The instant the value of ETH goes above your upper bound ($2.4K), you are solely holding USDC. If you initially provided $4.4K, your net LP position is now worth ~$4.6K versus ~$5.4K if you just held your ETH and stables outside the LP. So, your IL is -15%.
IL is obviously more magnified if you don’t rebalance/adjust your range and remain in USDC as the price continues to increase.

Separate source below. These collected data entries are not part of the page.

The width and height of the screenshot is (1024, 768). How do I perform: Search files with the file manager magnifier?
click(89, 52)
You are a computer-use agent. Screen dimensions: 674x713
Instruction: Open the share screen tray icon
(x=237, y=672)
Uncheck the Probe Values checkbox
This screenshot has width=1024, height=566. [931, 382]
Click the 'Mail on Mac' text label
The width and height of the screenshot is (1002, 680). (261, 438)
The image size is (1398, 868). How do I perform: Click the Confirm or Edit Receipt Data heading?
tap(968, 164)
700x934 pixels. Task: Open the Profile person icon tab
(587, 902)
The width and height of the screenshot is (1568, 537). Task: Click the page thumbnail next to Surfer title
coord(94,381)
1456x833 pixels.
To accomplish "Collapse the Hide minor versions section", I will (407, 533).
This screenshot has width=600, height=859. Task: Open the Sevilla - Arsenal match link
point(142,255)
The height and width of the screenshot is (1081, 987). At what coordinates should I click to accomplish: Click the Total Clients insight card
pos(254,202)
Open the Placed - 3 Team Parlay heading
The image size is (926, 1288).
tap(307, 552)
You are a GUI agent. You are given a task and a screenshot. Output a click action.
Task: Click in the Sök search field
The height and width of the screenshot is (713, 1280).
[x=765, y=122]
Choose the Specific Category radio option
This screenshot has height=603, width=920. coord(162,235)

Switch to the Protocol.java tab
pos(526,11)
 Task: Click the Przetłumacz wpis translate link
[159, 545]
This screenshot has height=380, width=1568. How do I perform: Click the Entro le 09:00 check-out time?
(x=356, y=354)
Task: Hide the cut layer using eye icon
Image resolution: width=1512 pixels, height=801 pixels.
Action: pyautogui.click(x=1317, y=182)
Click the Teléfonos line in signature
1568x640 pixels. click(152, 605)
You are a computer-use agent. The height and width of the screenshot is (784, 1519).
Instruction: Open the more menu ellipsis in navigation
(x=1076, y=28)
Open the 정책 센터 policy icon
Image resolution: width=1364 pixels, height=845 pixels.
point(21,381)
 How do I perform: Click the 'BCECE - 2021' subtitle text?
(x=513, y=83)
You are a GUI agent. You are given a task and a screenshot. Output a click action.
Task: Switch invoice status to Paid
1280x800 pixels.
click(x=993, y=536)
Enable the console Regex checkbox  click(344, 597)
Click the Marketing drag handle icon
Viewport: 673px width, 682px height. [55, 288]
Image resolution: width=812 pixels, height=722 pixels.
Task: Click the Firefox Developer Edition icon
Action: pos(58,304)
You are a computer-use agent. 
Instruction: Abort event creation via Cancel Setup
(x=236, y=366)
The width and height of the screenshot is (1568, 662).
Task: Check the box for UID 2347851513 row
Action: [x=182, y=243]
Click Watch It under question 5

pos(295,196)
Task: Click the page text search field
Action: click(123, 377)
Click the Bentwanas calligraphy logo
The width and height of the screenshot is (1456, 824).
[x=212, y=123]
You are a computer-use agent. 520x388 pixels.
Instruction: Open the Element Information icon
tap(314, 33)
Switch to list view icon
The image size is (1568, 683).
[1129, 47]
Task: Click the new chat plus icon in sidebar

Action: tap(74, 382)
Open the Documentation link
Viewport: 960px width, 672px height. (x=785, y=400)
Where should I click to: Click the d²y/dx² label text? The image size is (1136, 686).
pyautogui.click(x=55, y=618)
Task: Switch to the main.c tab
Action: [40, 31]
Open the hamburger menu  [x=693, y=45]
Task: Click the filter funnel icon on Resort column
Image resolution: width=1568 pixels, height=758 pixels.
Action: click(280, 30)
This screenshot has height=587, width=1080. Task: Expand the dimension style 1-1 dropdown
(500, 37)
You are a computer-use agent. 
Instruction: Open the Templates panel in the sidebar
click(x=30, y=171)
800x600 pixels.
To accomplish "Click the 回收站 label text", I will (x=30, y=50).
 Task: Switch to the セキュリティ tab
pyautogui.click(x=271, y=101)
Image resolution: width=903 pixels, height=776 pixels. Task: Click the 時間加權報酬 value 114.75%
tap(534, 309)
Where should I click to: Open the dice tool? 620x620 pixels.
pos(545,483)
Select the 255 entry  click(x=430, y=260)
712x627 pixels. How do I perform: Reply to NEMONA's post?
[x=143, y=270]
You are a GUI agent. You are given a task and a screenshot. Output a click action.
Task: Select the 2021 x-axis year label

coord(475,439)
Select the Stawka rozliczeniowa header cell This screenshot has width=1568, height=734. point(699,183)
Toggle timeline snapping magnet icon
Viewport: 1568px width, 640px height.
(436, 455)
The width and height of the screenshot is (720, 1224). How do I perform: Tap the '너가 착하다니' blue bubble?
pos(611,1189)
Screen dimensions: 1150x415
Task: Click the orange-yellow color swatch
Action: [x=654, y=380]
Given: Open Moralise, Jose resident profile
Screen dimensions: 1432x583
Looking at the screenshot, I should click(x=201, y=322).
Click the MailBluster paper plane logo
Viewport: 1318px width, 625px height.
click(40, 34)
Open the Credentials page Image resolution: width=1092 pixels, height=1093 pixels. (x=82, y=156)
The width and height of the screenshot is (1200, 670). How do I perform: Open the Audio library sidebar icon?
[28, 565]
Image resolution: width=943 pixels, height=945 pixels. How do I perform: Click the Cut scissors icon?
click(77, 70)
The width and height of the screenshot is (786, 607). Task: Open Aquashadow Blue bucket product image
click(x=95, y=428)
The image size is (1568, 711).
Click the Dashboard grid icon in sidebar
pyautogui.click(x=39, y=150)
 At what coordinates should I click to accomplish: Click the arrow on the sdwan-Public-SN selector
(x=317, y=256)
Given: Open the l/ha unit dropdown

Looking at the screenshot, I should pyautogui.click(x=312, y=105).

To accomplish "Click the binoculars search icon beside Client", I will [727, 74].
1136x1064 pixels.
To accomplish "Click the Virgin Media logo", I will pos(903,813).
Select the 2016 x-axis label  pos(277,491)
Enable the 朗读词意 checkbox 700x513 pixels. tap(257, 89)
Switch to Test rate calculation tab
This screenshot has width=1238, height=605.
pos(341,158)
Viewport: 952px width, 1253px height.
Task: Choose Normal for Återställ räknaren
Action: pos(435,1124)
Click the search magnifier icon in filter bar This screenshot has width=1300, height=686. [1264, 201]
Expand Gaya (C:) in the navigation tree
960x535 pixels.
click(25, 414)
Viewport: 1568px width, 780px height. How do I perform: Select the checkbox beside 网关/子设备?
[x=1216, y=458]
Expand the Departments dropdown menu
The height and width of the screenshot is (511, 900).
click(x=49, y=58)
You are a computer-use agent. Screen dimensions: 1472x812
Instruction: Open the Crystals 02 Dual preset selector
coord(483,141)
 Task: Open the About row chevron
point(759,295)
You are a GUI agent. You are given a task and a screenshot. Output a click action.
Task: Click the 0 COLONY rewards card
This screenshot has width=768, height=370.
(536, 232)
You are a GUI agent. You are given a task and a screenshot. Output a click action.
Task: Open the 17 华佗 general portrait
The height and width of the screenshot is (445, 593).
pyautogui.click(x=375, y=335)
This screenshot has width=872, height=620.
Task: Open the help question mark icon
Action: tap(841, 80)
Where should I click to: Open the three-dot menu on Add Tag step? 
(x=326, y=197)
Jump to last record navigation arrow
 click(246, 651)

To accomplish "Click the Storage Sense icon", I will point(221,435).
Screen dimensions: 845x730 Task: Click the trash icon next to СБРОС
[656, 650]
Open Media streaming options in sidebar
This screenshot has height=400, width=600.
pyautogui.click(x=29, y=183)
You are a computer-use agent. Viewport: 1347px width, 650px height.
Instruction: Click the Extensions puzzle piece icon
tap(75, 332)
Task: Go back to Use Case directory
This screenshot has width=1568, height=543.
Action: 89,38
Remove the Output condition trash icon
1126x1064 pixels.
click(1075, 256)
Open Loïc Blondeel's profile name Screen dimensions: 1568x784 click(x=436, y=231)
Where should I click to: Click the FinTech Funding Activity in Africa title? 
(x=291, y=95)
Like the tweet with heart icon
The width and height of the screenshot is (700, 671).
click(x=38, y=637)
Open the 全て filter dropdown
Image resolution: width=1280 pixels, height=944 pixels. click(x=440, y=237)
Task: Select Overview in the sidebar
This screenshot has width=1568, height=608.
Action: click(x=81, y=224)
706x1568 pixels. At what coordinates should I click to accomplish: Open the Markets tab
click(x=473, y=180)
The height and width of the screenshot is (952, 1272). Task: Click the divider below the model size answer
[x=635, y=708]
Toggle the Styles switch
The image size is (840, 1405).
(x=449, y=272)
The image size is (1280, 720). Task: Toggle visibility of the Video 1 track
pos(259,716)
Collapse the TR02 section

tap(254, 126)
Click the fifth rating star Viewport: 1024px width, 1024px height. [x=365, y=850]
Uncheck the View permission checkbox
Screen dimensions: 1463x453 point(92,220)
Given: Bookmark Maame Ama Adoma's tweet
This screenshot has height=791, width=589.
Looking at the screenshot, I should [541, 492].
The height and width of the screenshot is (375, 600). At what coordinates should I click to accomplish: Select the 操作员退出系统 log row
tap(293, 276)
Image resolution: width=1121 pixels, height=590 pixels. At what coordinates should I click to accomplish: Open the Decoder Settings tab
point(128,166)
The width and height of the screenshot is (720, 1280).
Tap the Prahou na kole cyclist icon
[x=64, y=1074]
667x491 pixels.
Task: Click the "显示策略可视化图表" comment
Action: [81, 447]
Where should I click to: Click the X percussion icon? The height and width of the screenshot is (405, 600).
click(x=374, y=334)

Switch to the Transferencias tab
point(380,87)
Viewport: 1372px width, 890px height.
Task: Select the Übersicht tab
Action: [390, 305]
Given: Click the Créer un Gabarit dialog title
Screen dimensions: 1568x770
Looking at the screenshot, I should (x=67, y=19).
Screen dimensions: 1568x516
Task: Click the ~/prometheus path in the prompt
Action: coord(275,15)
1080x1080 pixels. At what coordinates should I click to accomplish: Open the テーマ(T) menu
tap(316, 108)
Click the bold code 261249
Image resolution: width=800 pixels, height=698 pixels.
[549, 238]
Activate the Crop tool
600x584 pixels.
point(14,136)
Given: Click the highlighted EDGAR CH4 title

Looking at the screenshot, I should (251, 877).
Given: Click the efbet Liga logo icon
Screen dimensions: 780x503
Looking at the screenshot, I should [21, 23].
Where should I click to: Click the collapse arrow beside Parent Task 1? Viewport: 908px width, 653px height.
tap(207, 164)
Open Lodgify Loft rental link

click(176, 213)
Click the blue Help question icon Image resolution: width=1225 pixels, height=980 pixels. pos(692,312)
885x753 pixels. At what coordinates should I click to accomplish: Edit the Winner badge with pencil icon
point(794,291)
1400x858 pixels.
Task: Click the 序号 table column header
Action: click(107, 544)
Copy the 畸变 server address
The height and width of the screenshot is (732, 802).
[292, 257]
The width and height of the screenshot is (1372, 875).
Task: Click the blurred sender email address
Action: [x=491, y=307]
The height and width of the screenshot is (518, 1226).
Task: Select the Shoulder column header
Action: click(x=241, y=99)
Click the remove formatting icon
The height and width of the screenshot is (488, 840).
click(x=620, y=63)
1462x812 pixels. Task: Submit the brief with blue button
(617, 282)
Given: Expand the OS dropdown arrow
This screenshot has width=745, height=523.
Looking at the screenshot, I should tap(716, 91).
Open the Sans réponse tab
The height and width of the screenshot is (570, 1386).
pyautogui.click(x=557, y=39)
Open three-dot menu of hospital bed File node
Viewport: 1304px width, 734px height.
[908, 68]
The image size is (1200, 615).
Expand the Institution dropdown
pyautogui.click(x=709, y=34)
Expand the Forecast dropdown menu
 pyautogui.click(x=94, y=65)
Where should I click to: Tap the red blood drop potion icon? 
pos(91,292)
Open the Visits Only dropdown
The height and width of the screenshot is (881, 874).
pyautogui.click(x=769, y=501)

For instance, say you forget to rebalance and ETH goes to $4K, your IL is now -30%.
* Note you can use this handy calculator to estimate your IL in Uni V3
3.2 Horizontal vs Vertical Liquidity Aggregation
While Uniswap and many other CL-AMMs use the granular tick model, some DEXs, such as Trader Joe, have opted for a different method to define LP ranges and manage reserves within those ranges.
Let’s compare:
These design considerations led to several key benefits:
Treating ranges as bins renders the positions fungible, enhancing their composability compared to Uniswap's NFT model.
Bins aggregate liquidity vertically (as they are discrete) versus horizontally (typical range-bound positions).
Vertical aggregation allows for the LP distribution to take on any shape desired (see below).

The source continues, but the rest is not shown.